You did not just save one life. If only, it were that simple! Don't try to downplay what you did, Thrushe42! We all saw what you did! :watching: You saved MULTIPLE lives, you life-saver. Don't ever forget that! Also, I think, you mistook my unyielding, deeply-rooted gratitude for sarcasm.  As a great man, Albus Dumbledore, once said and I quote, "Curiosity is not a sin, Harry."  So, I'll take my chances as to whether it gets me killed or not. :laugh: I think, you have pretty great taste in literature.  How'd you come across such a no-really-go-ahead-and-stab-me-it's-that-boring book as 'King Solomon's Mines'?


----------



## Thrushe42 (Jun 18, 2014)

Lol you're very jocular  , I'll give you that.

I'm not the type of person who downplays her achievements. In reality, I let the entire world know the second it happens  In fact, I recall having saved your life... twice. At this rate buddy, you'll indebted to me forever. 
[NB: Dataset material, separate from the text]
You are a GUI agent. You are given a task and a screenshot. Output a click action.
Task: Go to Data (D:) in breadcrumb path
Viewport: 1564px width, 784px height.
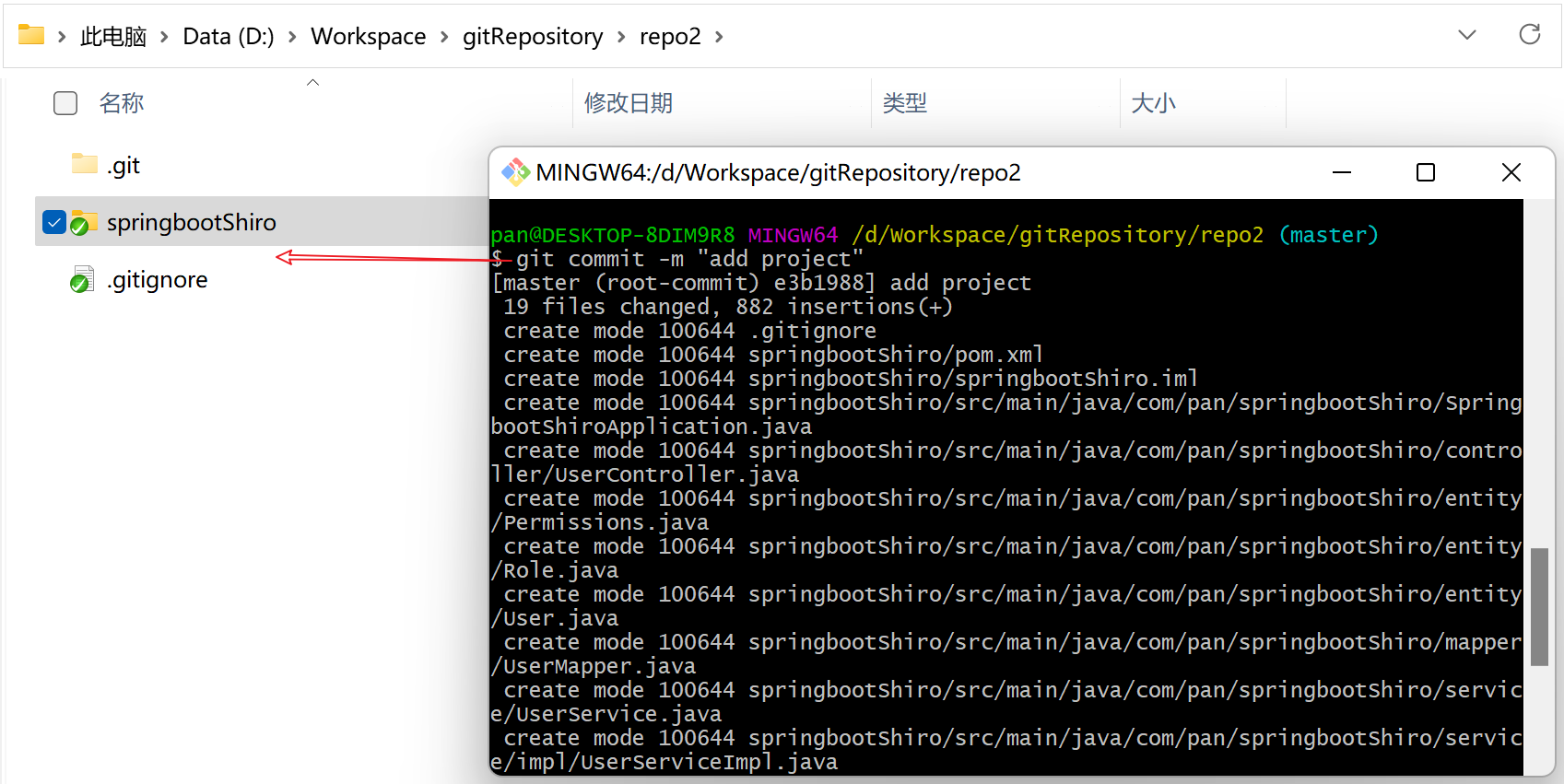(x=228, y=37)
There's no doubt that Albus Dumbledore was a great man... in fact the greatest sorcerer of all time. However, I think you should stop the facade, and choose your role models more realistically (someone who, one day, you can actually turn out to be like).
How about the Mad Hatter from Alice in Wonderland?? 

Hehehe thanks! 
Well, my dad thought it would be better to read it than lollygag all day long. Poor thing, I didn't have the heart to tell him that it was a nightmare (slight exaggeration: it was really boring at the beginning and a bit in the middle...but it got interesting towards the end.. and, it's been a few years since I read it so I don't think I've done the book proper justice...OHkayy I'm a hypocrite...please don't judge me ). 
Do you want to know the exact time I read the first page too?


----------



## IckyVicky (Jul 7, 2014)

When was the second time, you saved my life? :/ Great man or not, Dumbledore's not my role model. And I'm really offended. I acknowledge your role as a life-saver and this is how you treat me, by referring to the Mad Hatter as my role model?  Come on, give me some credit! One day, I aspire to attain as great an intellectual height as that of the intellectual GIANT, Homer. . . Simpson. It seems like an impossible aim, now. A wisp of smoke, if, you will. But, with determination, anything can come to pass. And I'm determined for Mr. Homer Simpson and I to be on the same intellectual footing! :wacky: Dare I even WRITE it? I am shocked, baffled, SPEECHLESS, as they say; our saviour a HYPOCRITE? :!: This emoticon's insufficient to express the amount of shock, the utter HORROR, I feel! Judgemental stares, directed towards you, cutting you the very CORE!  Just kidding! A saviour's a saviour, no matter what they think, they might've done!  Do you even have to ASK? Yes, I do! I want to know about the exact SECOND, you glanced at the book's cover, too! :hilarious: I'm not being too inquisitive, am I? :? We all know the answer to that question. Of course, I'm not! :laugh:


----------



## Thrushe42 (Jun 18, 2014)

Well well well, looks like a certain someone has the memory span of a hamster... 
See, that's why it's my job to do the remembering. Please don't ponder over it too much... you'll hurt yourself. 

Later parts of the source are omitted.